Sesuai dengan sabda raja itu, nama Sultan HB X berubah menjadi Ngarsa Dalem Sampeyan Dalem Ingkang Sinuwun Sri Sultan Hamengku Bawono Ingkang Jumeneng Kasepuluh Suryaning Mataram Senopati Ing Ngalaga Langgenging Bawono Langgeng Langgenging Tata Panatagama.
Sebelumnya, nama lengkap Sultan HB X adalah Ngarsa Dalem Sampeyan Dalem Ingkang Sinuwun Kanjeng Sultan Hamengku Buwono Senapati Ing Ngalaga Ngabdurrakhman Sayidin Panatagama Kalifatullah Ingkang Jumeneng Kaping Sadasa Ing Ngayogyakarto Hadiningrat.
Adapun melalui dhawuh raja, Sultan HB X memberi gelar baru untuk GKR Pembayun, yakni Gusti Kanjeng Ratu Mangkubumi Hamemayu Hayuning Bawono Langgeng Ing Mataram. Pemberian gelar baru itu adalah isyarat bahwa GKR Mangkubumi diangkat sebagai putri mahkota meski Sultan HB X enggan mengakui hal itu secara eksplisit.
Yang menarik, alih-alih memberi alasan yang rasional, Sultan HB X justru menyatakan sabda dan dhawuh itu merupakan perintah dari Gusti Allah melalui para leluhurnya. Sultan memang memberi penjelasan tentang perubahan nama dari Buwono menjadi Bawono dan beberapa hal lain, tetapi penjelasan itu pun disebutnya berasal dari sang leluhur.
“Yang pertama, Bapak meyakini tidak apa yang saya katakan itu kebenaran. Kalau tidak, ya percuma.
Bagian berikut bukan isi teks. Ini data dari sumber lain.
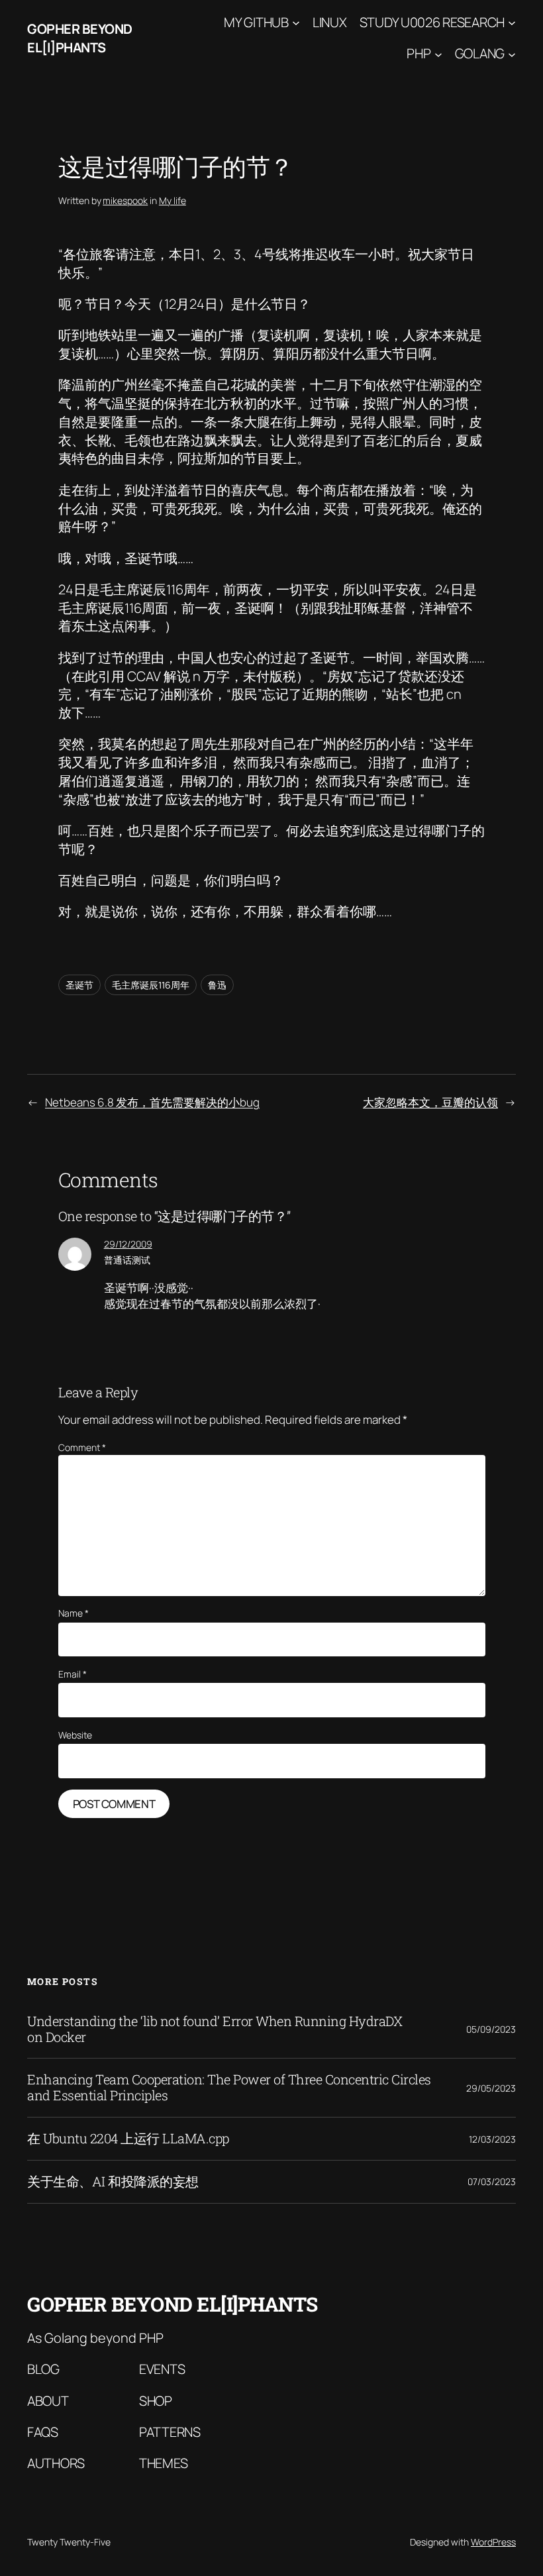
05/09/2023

Yang kedua, kalau apa yang saya katakan itu Bapak yakini kebenarannya, saya yakin Gusti Allah akan ikut melindungi dan menenteramkan masyarakat di Yogya,” kata Sultan HB X saat menjawab pertanyaan seorang warga ihwal sabda raja.
Dengan menyebut sabda dan dhawuh itu sebagai perintah Tuhan, Sultan HB X menutup pintu perdebatan ihwal substansi sabda yang disampaikannya. Persoalannya kemudian disederhanakan menjadi sekadar percaya atau tidak.
Dengan kondisi itu, kita sulit menyebut pengangkatan GKR Mangkubumi sebagai putri mahkota merupakan cermin kesetaraan gender dan keterbukaan Keraton Yogyakarta. Sebab, dalam konstruksi berpikir sang raja, pergantian gelar GKR Mangkubumi adalah titah Tuhan yang mesti dijalankan dan tak ada kaitannya dengan persamaan gender dan perubahan zaman.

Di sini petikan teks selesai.